The method may also comprise limiting an aperture ratio of each fine aperture from about 15% to 35% with respect to an area of one pixel pitch of the liquid crystal cell.
The method may also comprise driving the liquid crystal by a voltage averaging method and limiting the steepness index of the transmitted luminance vs. voltage characteristic of the liquid crystal composition of the liquid crystal layer from about 1.030 to 1.060 when driven by the voltage averaging method, driving the liquid crystal by a multi-line addressing method and limiting the steepness index of the transmitted luminance vs. voltage characteristic of the liquid crystal composition of the liquid crystal layer from about 1.040 to 1.075 when driven by the multi-line addressing method, or in general limiting a steepness index of a transmitted luminance vs. voltage characteristic of the liquid crystal composition of the liquid crystal layer to different ranges dependent on the method used to drive the liquid crystal layer.

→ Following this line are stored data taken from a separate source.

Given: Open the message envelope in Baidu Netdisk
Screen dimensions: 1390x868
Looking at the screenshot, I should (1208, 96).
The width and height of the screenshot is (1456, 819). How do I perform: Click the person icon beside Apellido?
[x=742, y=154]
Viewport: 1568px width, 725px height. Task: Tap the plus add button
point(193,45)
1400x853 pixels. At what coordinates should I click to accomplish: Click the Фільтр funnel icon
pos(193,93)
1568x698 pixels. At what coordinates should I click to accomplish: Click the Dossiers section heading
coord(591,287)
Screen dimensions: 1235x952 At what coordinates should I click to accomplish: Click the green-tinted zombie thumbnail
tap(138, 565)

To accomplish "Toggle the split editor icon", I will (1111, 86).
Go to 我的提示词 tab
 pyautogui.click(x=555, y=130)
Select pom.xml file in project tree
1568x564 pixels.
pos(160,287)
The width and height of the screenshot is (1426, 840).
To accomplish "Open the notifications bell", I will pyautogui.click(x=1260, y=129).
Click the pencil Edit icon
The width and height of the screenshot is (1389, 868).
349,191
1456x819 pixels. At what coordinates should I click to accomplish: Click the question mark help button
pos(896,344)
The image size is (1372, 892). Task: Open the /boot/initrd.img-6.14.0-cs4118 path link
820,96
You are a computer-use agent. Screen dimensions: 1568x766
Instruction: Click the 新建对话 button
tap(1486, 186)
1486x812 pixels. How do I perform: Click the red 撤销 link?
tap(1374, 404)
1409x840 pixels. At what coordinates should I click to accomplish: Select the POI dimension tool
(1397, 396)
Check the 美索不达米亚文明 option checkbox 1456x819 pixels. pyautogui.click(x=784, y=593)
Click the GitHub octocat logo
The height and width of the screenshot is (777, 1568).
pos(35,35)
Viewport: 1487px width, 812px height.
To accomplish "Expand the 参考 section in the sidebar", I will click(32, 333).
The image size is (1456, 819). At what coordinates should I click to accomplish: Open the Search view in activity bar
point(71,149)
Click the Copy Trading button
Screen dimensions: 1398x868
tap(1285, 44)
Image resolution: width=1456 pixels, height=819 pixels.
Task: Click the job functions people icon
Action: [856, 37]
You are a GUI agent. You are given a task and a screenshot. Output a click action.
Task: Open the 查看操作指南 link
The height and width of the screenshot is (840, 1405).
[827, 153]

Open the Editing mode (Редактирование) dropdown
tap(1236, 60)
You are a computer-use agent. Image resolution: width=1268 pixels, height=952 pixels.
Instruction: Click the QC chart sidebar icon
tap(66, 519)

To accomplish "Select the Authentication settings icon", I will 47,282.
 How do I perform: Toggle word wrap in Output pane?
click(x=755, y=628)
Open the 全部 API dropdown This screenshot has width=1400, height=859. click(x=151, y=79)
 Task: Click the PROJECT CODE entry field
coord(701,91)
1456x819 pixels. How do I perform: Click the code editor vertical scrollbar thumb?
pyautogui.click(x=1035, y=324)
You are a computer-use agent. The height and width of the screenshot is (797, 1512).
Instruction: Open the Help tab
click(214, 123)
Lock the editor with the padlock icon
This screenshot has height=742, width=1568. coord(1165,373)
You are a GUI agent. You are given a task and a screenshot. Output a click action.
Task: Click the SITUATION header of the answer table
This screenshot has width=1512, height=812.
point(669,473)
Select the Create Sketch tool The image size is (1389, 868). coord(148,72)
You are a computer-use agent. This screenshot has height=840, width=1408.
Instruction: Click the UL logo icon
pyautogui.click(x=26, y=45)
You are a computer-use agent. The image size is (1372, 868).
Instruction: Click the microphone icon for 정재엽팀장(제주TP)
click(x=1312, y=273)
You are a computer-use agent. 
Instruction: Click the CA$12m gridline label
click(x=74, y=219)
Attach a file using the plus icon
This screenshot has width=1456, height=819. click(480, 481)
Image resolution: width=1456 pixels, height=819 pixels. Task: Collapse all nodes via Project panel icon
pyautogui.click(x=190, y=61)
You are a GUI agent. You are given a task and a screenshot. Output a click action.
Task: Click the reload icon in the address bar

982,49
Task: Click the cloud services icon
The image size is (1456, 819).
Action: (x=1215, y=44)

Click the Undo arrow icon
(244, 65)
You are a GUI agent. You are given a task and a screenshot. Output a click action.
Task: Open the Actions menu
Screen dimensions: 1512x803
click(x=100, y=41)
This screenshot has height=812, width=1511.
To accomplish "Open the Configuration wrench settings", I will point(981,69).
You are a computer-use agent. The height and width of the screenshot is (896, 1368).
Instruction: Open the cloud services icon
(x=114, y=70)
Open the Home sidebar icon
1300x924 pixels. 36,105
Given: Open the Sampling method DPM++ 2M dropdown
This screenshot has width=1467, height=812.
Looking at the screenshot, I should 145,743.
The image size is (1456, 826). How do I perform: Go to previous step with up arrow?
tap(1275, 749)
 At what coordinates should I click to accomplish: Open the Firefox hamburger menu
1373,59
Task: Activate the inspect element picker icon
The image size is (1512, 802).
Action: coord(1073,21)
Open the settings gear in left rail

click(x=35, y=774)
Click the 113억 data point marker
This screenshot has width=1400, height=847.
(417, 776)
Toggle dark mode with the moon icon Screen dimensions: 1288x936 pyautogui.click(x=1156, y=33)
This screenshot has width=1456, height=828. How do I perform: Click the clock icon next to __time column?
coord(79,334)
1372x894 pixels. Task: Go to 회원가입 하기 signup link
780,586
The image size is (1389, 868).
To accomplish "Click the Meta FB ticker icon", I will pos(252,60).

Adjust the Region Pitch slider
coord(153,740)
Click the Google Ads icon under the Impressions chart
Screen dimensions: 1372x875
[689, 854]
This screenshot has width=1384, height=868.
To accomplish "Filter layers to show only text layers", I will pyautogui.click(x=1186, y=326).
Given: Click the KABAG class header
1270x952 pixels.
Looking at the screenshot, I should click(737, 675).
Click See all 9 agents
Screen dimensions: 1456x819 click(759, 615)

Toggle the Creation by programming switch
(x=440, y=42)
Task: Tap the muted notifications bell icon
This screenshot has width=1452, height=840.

The method may also comprise forming the high-reflectivity film such that the diffuse reflection surface has a high reflected luminance region with a substantially flat portion or forming the diffuse reflection surface to have curved surfaces with slopes that are discontinuous between adjacent curved surfaces and such that substantially no space exists between the adjacent curved surfaces. In the latter case, preferably the diffuse reflection surface is formed such that each curved surface has an asymmetrical sectional shape.